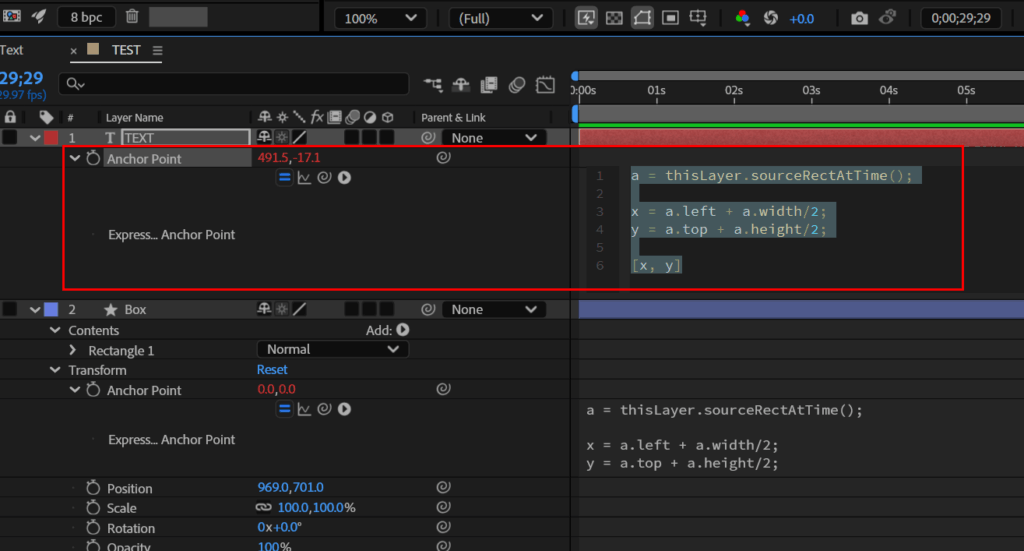Open the TEST composition panel menu

tap(158, 50)
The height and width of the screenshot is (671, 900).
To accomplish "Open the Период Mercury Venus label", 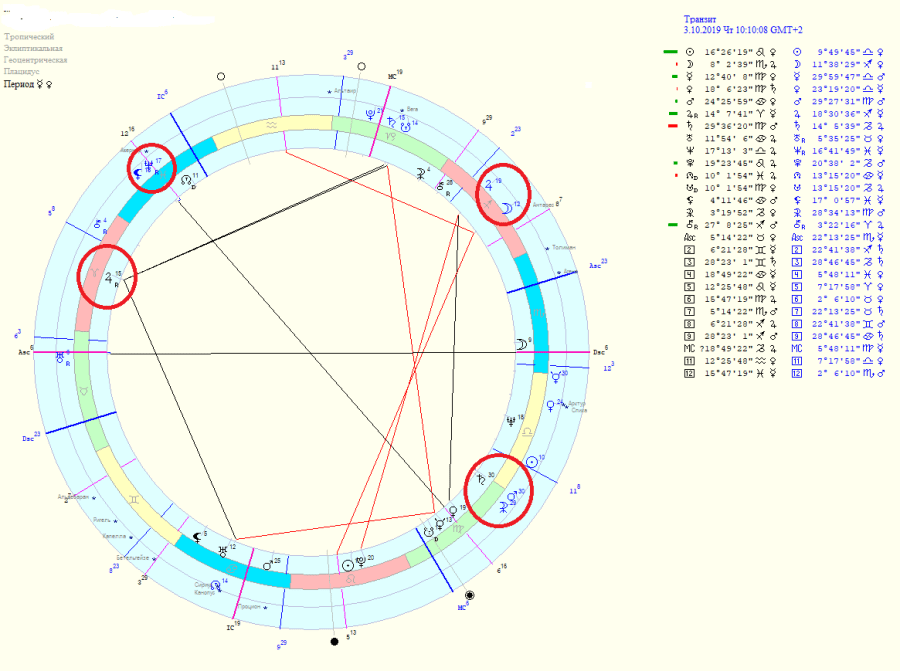I will coord(27,85).
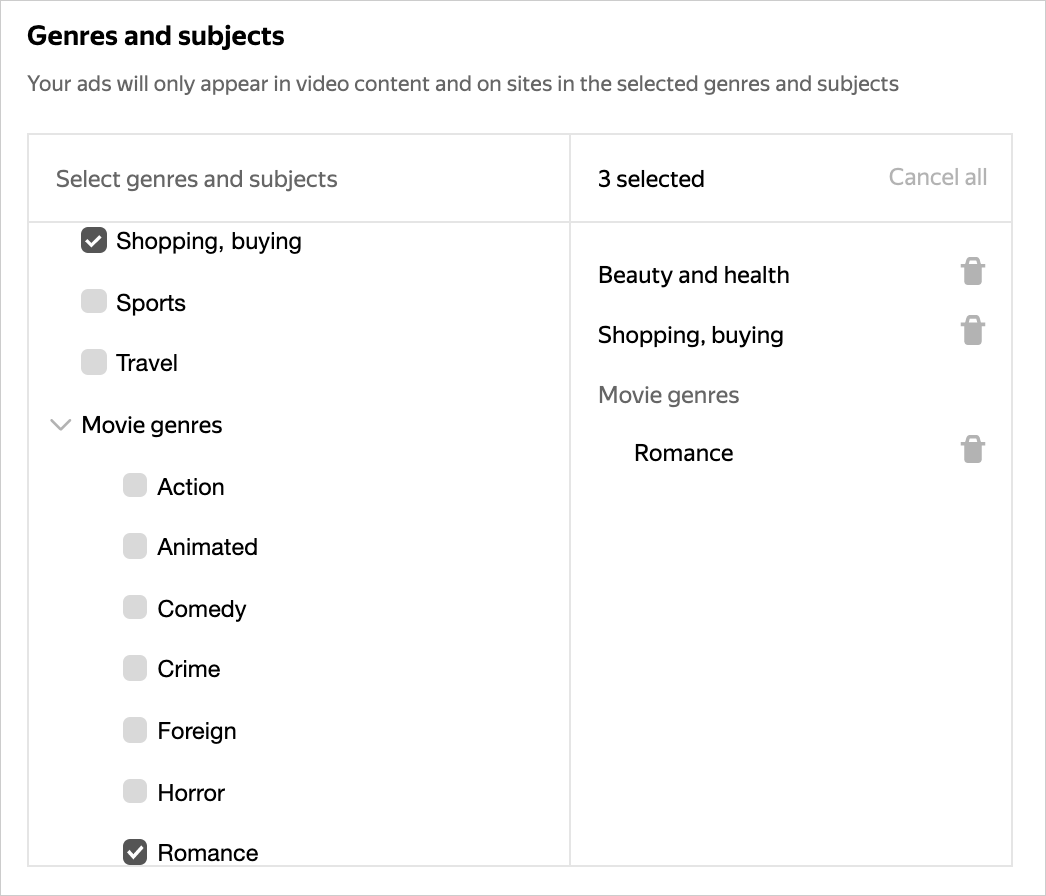Delete Beauty and health from selected list
1046x896 pixels.
click(x=972, y=272)
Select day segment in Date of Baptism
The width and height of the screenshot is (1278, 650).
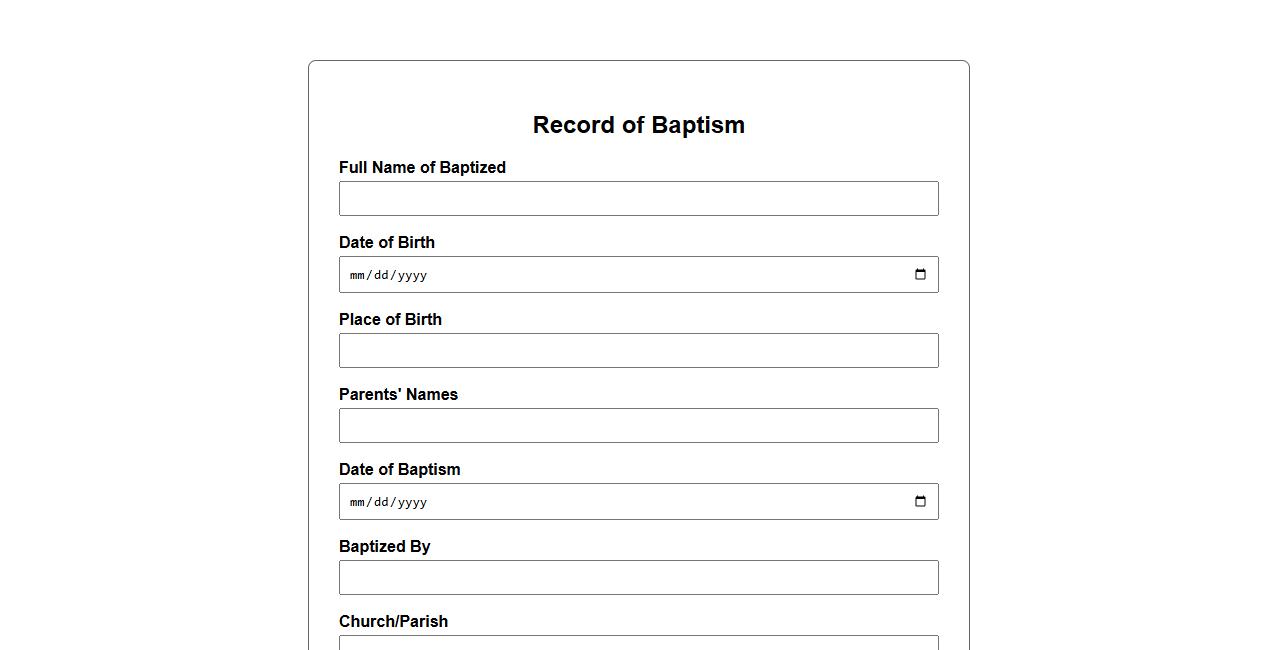(381, 502)
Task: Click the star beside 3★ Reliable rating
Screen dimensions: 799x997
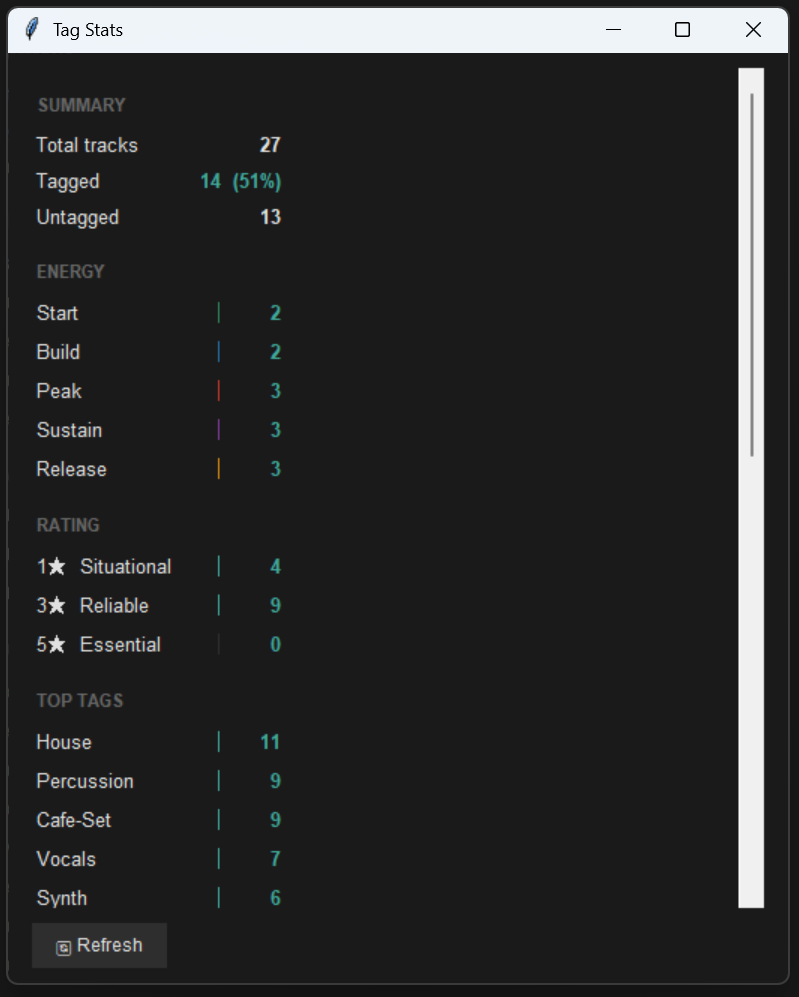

§ EXERCISE DIRECTIONS
Rewrite the part of the records that starts with the line containing "Select day segment in Date of Baptism" and runs through the end of the records as a JSON list of strings, one string per line, omitting blank lines and leaving out the pictures.

§ OUTPUT FOR THIS EXERCISE
[
  "Select day segment in Date of Baptism",
  "The width and height of the screenshot is (1278, 650).",
  "(381, 502)",
  "Task: Click the star beside 3★ Reliable rating",
  "Screen dimensions: 799x997"
]